Fu però il genere poliziesco ad essere il campo privilegiato della sua scrittura, tanto che dal 1993 gli è stato intitolato il più importante premio per la narrativa gialla italiana. Quest’anno, la sera del 7 dicembre, lo Scerbanenco 2011 è stato assegnato a Gianni Biondillo, con il suo “I materiali del killer”.
E’ proprio in occasione del centenario dalla nascita che, soprattutto a Milano – dove lo scrittore visse dai 16 anni sino alla morte – è stata promossa una serie di eventi che ne hanno onorato la memoria.
In particolare, Sellerio editore rispolvera i primi tre romanzi con cui l’autore fece il suo debutto nella detective fiction, riunendoli per la prima volta in un unico volume.
Se state pensando alla fortunata serie di Duca Lamberti, protagonista di “Venere privata” e “I milanesi ammazzano al sabato”, vi sbagliate di grosso, lettori disattenti.
Lo scrittore, infatti, aveva conquistato il pubblico italiano ben prima.
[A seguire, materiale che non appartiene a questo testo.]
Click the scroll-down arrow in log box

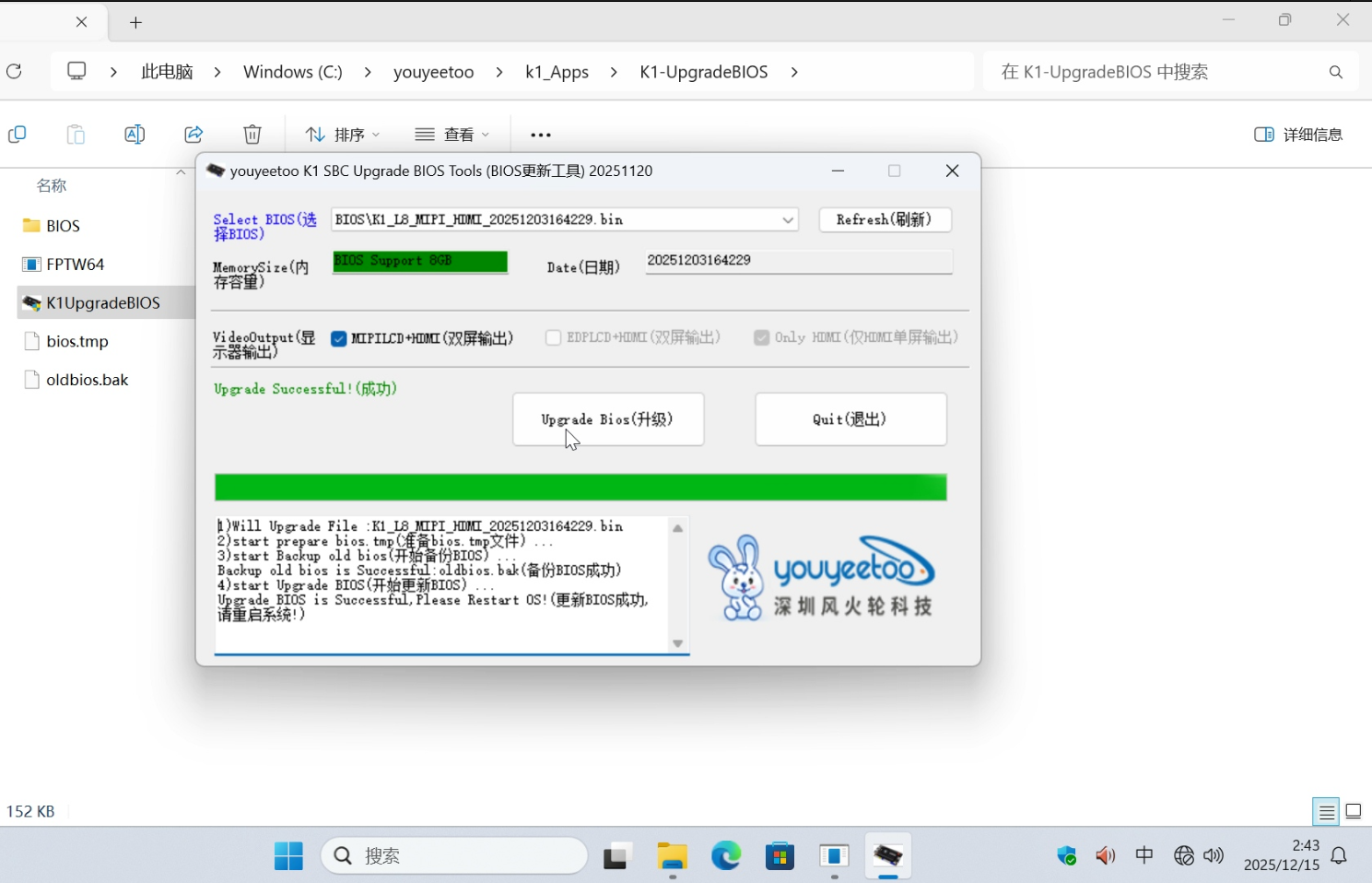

Ossia a partire dal 1940 quando diede voce ad un altro indimenticabile protagonista: Arthur Jelling, che di professione non fa nemmeno il detective, ma l’archivista della Direzione di Polizia. Un antieroe coi fiocchi: educato, timidissimo, assolutamente metodico e ordinato quasi da dar fastidio, è capace di risolvere i misteri più intricati grazie alla sua logica stringente e alla sua capacità intuitiva, unite ad una fine attitudine all’indagine psicologica.
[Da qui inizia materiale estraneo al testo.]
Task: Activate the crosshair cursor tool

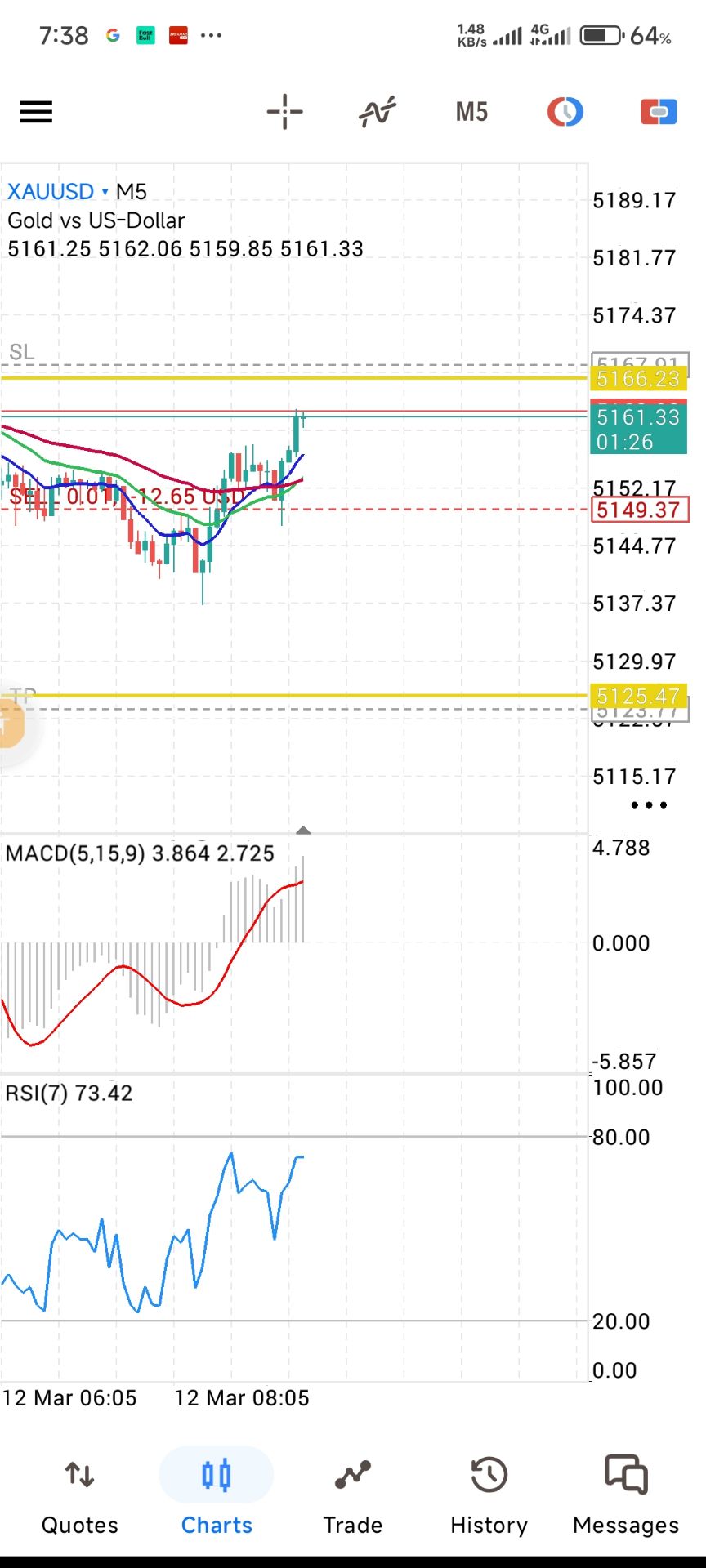Action: click(284, 112)
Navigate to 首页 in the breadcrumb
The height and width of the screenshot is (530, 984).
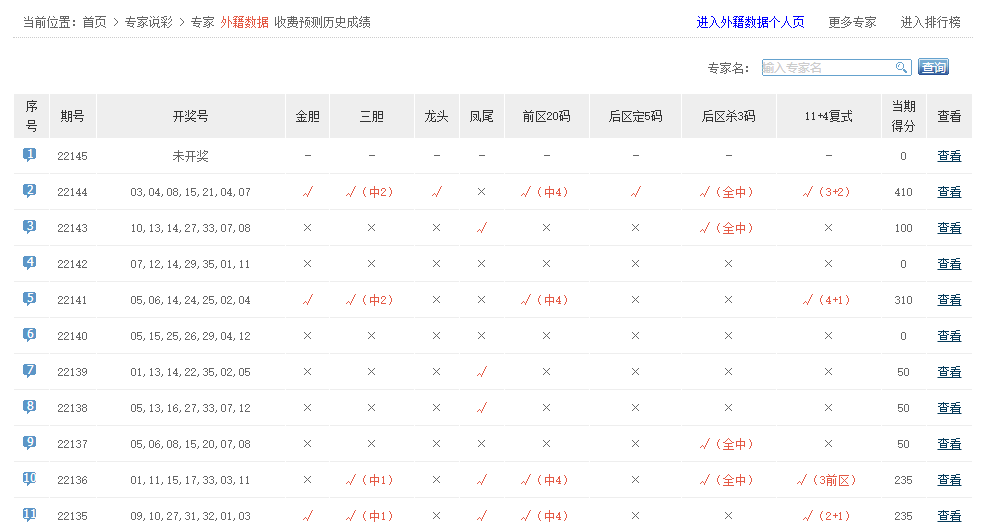tap(94, 22)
In una veste editoriale sofisticata e di gran classe – che, come al solito, contraddistingue le pubblicazioni dell’editore palermitano – “Tre casi per l’investigatore Jelling” riunisce le prime avventure del singolare protagonista: pubblicati tra il 1940 e il 1941 “Sei giorni di preavviso”, “La bambola cieca” e “Nessuno è colpevole” stregano il lettore fino all’ultima pagina, mettendo in scena, in una Boston che assomiglia tanto all’Italia, attori sull’orlo di una crisi di nervi, inquietanti cliniche mediche e battute di caccia in cui, ovviamente, ci scappa il morto.
Alta tensione e attenzione ai dettagli in quasi 600 pagine di suspense, colpi di scena e furbi sorrisi. Per veri intenditori, un tributo al genere giallo più classico.
Se poi l’acutezza di analisi ed il buffissimo impaccio di Jelling vi avranno conquistati, Sellerio ha già pubblicato “L’antro dei filosofi”, “Il cane che parla” e “Lo scandalo dell’osservatorio astronomico” (questo sesto Jelling è un manoscritto ritrovato postumo e pubblicato solo di recente).

 

Virginia Grassi


“Tre casi per l’investigatore Jelling” di Giorgio Scerbanenco, Sellerio editore, con una postfazione di Roberto Pirani, pp. 582.